KEY POINTS

  • Gas prices are on the rise.
  • Electricity appears to be a more cost-effective method of powering a vehicle.
  • Investors must be aware of the danger to EV stocks.

Why are EV stocks up?

Oil prices continue to climb [READ: HOT OIL STOCKS] and EV stocks are up again. Chinese EV maker Nio (NYSE:NIO) stock rose 1%, while Tesla (NASDAQ:TSLA) rose 2.1%. But, Nikola (NASDAQ:NKLA) was leading the way with a 9.3% increase.

Why do we care?

On the one hand, high gas prices have many believing now is a great time to buy electric cars and EV stocks. Gas costs have reached $5 a gallon in California and are approaching $5 in Hawaii. Furthermore, prices have already passed $4 in much of the Pacific Northwest and Northeast. Meanwhile, Tesla owners are starting to flood Twitter (NYSE:TWTR) with tweets bragging about how much cheaper it is to “fill up” their cars with electrons rather than hydrocarbons.

At the same time, concerns are growing about how many electric car companies will succeed in a world where some of the critical components required to build those vehicles seem to be running short.

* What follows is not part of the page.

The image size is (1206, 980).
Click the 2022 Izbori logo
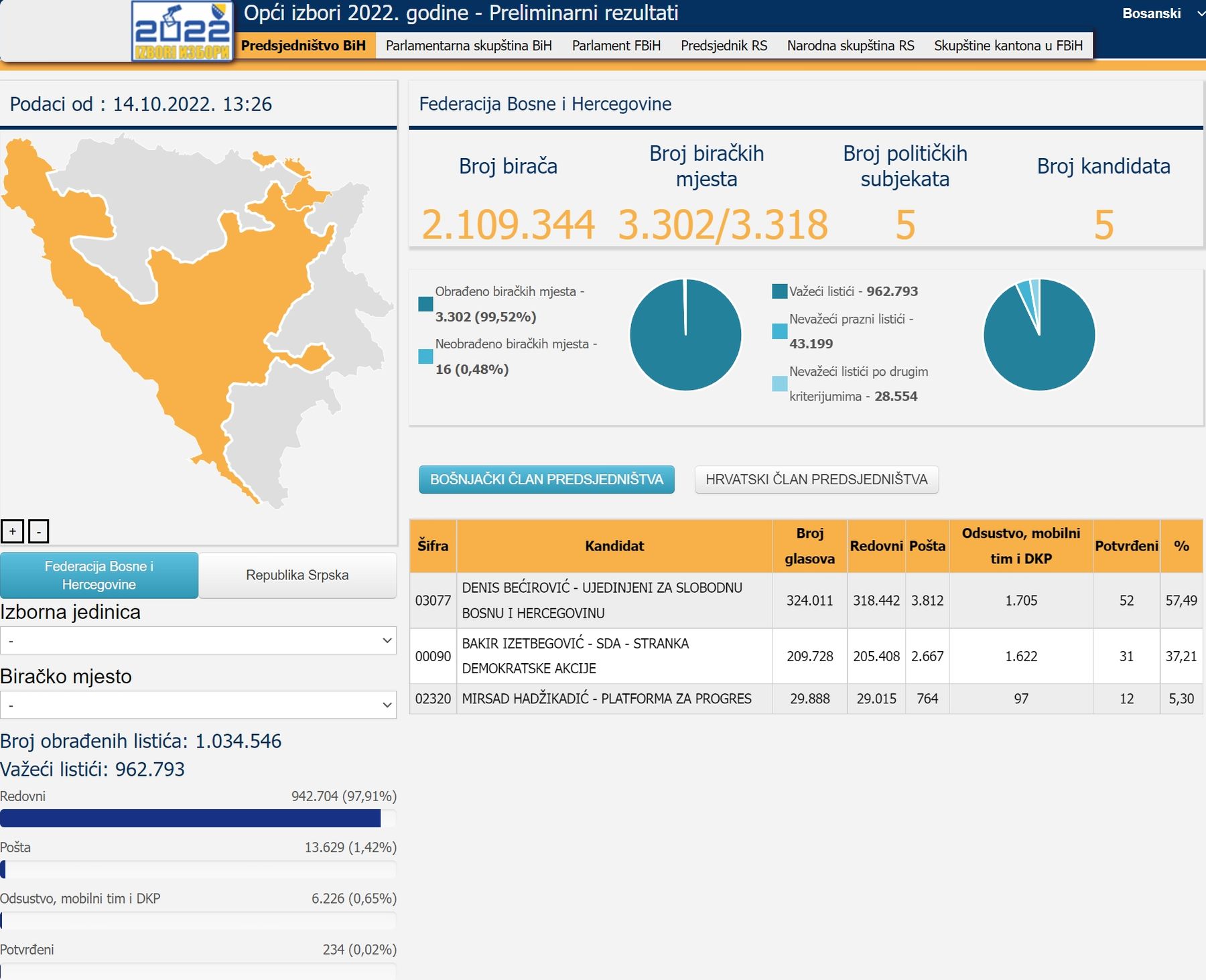point(182,31)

What‘a next for EV stocks?

According to a note from investment bank Morgan Stanley, the “ever-widening gap” between car companies’ pledges to make X number of electric vehicles annually and battery manufacturers’ ability to produce all of the batteries required to operate them is “increasingly [concerning].”

Difficulty reaching goals

In this regard, Morgan Stanley is most certain that Tesla and select Chinese manufacturers (read: “Nio”) have secured adequate manufacturing capacity to guarantee they can meet their production goals. But each battery used in a Tesla or Nio won’t be available to power an electric vehicle from Ford (NYSE:F) or an electric truck from Nikola.

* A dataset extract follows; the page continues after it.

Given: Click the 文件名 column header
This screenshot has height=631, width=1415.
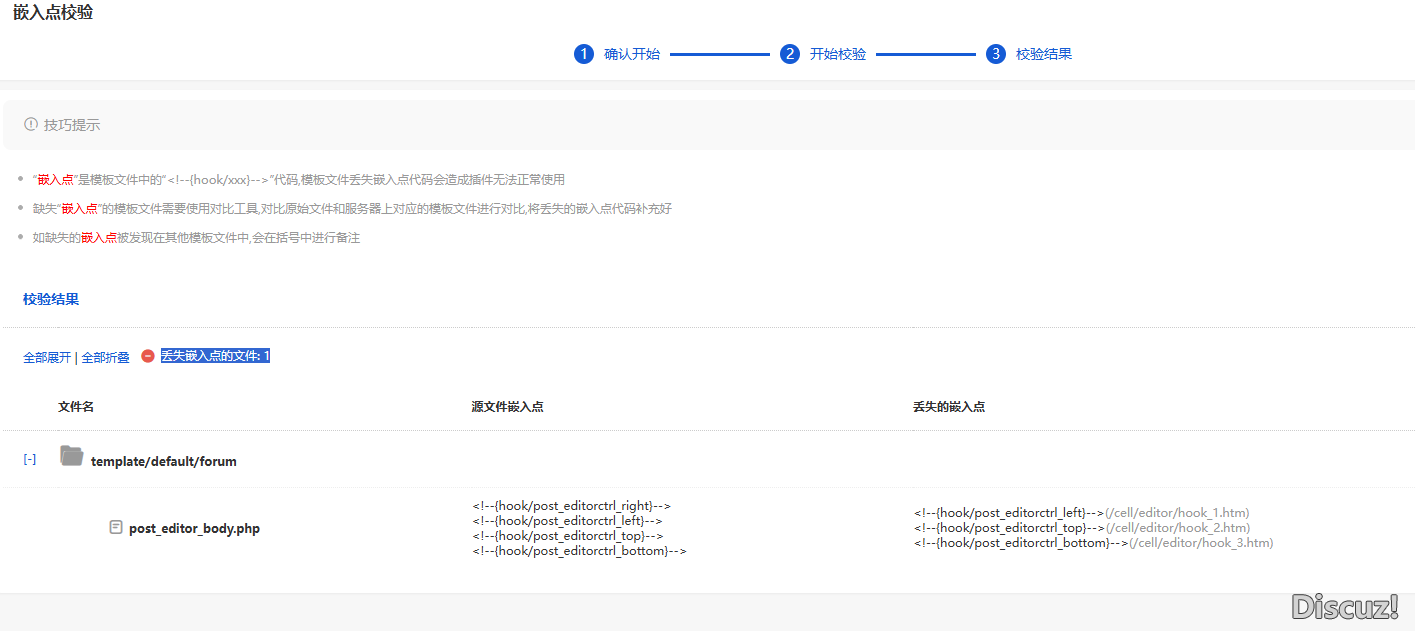Looking at the screenshot, I should (76, 407).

As a result, Morgan Stanley advises investors to apply a “generous” discount to any production claims that companies other than Tesla or Nio make – and assume the companies will not meet them.

Raw materials shortages

One more thing to bear in mind is the possibility of supply disruptions for raw materials such as nickel. Which is a significant concern given the current economic turmoil in Russia. According to some analysts, prices of electric automobiles may go up due to shortages. For example, according to Morgan Stanley, nickel shortages alone could raise the cost of an average electric vehicle by $1,000.

The Takeaway

In a period of high gasoline costs, electric cars may become more prevalent. But unfortunately, they may also get more expensive, limiting demand and profit margins for the firms that produce them. What will that do to their stocks? While the makers have some serious issues to work out, EV stocks are up for now.